Le Dr Jean-Médard Kankou, directeur de l’épidémiologie et de la lutte contre la maladie en République du Congo, souligne les particularités de cette épidémie. « Cette épidémie diffère des précédentes connues au Congo par la virulence du virus, avec un taux de létalité élevé et une transmission importante, y compris par voie sexuelle », explique-t-il.

Dr Jean-Médard Kankou, directeur de l’épidémiologie et de la lutte contre la maladie en République du Congo
Crédit : Rosie Pioth

Pourtant, malgré l’urgence, les efforts pour contenir la maladie se heurtent à divers obstacles, tels que le manque de prélèvements de cas suspects par certaines formations sanitaires. Les autorités congolaises restent vigilantes, même si le pays n’a pas enregistré de nouveaux cas confirmés depuis la déclaration de l’épidémie.

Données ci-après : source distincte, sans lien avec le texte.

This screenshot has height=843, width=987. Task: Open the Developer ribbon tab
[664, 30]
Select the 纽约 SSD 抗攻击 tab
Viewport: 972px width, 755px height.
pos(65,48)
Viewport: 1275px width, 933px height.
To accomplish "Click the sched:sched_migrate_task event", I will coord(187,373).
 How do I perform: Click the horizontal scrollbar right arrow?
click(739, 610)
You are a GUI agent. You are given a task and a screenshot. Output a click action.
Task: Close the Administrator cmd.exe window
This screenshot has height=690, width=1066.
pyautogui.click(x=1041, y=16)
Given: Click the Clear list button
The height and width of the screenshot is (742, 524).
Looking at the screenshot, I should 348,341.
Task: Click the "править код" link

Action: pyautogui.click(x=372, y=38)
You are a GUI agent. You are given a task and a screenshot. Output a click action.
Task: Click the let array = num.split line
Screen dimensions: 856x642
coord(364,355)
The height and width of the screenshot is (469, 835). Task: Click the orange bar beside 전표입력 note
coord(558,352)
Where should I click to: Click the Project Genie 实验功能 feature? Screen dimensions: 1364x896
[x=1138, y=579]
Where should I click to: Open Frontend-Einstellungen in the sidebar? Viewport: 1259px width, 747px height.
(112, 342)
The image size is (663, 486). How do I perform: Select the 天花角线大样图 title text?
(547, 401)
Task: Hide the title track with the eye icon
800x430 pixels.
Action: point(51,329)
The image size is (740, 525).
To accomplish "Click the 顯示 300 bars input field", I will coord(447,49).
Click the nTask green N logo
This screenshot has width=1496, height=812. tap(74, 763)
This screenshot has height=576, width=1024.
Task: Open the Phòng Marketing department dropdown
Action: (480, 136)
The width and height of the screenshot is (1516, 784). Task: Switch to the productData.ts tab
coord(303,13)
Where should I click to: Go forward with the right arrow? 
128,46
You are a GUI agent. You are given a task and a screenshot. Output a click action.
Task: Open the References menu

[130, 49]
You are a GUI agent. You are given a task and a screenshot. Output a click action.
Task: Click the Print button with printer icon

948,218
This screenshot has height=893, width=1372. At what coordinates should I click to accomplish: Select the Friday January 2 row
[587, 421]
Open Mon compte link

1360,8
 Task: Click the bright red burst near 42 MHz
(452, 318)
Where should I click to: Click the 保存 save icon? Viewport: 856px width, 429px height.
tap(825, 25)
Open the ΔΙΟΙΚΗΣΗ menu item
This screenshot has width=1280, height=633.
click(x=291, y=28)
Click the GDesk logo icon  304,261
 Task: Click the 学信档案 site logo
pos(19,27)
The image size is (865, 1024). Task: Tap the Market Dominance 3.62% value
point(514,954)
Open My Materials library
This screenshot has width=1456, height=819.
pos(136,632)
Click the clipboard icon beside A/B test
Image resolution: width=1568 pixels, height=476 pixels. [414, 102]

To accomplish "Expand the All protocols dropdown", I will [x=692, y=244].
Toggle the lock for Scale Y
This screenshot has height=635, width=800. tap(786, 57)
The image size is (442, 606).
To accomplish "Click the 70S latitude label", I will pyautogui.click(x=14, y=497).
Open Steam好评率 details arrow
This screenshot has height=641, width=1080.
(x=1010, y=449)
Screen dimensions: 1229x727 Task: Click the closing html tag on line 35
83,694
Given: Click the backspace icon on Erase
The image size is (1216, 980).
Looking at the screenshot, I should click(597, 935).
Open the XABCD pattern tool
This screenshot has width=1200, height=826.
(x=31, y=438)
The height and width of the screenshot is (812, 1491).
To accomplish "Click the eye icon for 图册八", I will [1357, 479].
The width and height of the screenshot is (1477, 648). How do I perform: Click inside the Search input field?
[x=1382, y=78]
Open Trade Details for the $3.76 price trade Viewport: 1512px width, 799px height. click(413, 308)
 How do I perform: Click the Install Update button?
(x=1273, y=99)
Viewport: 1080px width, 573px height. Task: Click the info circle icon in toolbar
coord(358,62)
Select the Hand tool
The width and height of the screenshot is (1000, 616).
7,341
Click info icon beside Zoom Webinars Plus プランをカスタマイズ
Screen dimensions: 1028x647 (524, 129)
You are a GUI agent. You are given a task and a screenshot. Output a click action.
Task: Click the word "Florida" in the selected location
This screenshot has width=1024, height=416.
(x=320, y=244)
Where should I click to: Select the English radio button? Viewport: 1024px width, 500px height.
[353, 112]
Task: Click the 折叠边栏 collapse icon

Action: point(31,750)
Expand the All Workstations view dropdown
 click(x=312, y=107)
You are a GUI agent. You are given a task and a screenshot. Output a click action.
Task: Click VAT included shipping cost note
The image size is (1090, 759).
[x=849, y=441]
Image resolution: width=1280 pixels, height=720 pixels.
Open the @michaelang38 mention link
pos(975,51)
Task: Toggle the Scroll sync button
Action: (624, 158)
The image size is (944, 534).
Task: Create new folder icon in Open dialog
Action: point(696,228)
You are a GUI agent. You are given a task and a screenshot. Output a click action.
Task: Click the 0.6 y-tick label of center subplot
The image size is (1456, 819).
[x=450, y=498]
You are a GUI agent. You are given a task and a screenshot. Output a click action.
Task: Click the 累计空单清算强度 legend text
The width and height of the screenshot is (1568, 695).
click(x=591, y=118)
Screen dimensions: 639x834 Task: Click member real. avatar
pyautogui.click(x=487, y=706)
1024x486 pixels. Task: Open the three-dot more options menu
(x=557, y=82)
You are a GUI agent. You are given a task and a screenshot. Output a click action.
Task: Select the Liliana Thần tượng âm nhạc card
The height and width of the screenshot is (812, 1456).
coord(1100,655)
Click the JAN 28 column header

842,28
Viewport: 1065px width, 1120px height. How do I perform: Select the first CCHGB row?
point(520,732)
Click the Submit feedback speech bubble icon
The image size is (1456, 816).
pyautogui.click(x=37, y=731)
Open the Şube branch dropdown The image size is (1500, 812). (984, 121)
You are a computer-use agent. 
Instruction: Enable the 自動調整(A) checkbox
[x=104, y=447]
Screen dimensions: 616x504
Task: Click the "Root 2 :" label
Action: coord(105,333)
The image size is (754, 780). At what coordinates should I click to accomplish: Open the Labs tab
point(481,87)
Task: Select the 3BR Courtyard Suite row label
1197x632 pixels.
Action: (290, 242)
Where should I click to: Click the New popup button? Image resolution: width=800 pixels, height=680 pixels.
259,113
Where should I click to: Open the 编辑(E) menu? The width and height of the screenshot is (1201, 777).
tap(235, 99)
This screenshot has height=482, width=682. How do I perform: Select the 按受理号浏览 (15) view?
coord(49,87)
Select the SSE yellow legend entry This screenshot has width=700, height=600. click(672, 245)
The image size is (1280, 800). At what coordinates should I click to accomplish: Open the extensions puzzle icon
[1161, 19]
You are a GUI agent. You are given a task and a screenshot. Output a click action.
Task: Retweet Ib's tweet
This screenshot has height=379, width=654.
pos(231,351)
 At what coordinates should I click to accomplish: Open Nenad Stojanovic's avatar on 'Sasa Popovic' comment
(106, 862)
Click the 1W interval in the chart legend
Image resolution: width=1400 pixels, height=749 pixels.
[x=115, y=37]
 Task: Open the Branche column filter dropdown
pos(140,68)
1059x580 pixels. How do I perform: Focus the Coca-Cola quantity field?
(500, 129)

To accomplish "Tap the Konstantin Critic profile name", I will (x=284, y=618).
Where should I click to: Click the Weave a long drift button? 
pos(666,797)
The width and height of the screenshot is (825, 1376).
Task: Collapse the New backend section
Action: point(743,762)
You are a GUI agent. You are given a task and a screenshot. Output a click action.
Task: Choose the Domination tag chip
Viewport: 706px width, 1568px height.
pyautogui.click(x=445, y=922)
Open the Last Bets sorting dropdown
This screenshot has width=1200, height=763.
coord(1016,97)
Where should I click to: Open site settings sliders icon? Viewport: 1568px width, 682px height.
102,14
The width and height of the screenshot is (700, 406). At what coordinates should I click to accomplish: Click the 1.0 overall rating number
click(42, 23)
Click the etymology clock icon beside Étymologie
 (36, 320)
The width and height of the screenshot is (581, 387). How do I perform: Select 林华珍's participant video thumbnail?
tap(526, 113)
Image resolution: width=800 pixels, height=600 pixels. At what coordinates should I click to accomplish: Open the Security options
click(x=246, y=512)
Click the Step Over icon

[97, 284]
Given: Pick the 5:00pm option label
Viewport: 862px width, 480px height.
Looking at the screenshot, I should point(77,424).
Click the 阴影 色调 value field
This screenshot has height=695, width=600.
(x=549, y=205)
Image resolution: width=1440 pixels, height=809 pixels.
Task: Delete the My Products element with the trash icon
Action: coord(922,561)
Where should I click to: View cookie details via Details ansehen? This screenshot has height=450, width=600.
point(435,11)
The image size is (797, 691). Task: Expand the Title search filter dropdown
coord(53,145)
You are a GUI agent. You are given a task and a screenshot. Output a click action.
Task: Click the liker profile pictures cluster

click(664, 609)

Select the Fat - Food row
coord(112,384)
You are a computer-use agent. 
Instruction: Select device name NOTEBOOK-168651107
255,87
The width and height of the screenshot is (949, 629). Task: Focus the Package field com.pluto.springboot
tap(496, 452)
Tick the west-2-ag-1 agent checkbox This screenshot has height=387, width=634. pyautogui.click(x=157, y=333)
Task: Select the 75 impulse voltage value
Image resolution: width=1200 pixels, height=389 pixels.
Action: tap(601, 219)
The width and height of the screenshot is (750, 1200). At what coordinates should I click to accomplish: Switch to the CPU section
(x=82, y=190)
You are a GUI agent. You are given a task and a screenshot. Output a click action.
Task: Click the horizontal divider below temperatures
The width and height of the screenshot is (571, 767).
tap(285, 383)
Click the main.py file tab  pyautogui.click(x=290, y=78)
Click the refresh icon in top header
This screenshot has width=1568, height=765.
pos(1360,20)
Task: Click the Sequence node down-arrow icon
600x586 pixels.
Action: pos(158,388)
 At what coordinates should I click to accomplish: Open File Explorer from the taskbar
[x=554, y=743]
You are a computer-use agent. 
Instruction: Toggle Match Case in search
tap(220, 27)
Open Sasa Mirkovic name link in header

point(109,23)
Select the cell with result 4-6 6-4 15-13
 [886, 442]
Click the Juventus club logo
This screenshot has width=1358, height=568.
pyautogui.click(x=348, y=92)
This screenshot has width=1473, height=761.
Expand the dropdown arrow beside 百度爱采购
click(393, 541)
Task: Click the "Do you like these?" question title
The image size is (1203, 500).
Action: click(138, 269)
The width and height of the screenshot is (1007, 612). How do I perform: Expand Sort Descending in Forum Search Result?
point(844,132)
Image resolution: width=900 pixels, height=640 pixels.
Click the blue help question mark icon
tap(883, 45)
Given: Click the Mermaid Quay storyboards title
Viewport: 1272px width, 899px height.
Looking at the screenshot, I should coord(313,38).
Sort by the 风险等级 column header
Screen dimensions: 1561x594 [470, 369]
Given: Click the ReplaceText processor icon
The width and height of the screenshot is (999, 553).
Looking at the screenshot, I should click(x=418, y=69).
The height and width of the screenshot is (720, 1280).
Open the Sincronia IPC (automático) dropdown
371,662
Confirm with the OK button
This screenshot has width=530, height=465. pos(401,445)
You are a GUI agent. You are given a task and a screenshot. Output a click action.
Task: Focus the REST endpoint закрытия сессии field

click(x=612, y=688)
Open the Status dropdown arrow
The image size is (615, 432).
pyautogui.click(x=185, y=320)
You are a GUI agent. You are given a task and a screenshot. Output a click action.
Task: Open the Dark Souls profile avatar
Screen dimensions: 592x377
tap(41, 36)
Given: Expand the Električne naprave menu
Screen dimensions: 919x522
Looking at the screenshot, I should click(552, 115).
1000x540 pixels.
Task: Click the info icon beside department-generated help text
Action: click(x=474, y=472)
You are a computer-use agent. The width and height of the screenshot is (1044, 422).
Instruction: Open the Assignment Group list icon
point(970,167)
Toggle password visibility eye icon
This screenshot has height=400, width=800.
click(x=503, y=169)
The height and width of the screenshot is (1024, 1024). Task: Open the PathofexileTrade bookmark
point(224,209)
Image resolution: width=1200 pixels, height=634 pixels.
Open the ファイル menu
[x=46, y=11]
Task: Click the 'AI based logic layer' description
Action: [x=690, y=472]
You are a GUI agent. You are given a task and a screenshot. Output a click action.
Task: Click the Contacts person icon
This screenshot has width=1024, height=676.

Afin de prévenir une crise plus large, des mesures telles que le renforcement de la surveillance épidémiologique, la communication sur le risque, l’engagement communautaire, et l'équipement des formations sanitaires en kits de prélèvement et en médicaments ont été mises en place. Cependant, il manque un outil de lutte particulièrement efficace : la vaccination. « Il faut envisager la vaccination dans les zones touchées par cette épidémie, mais le stock mondial de ces vaccins reste très limité », déplore le Dr Kankou.

Un enjeu continental et mondial

Le 13 août dernier, le Centre Africain de Prévention et de Contrôle des Maladies (Africa CDC) déclarait que le mpox constituait désormais une urgence de santé publique continentale. L’Organisation Mondiale de la Santé, dans le même élan, a classé le mpox comme une urgence de santé mondiale, incitant les pays les plus touchés à lancer des campagnes de vaccination dans les zones les plus affectées.

Avec 2 863 cas confirmés et 517 décès dans 13 pays africains rien qu’en 2024, la mpox est une crise qui nécessite une réponse collective et coordonnée, où chaque maillon de la chaîne, du marché de Kintélé aux laboratoires de Brazzaville, en passant par les autorités sanitaires et tous leurs partenaires, joue un rôle crucial dans la protection de la population.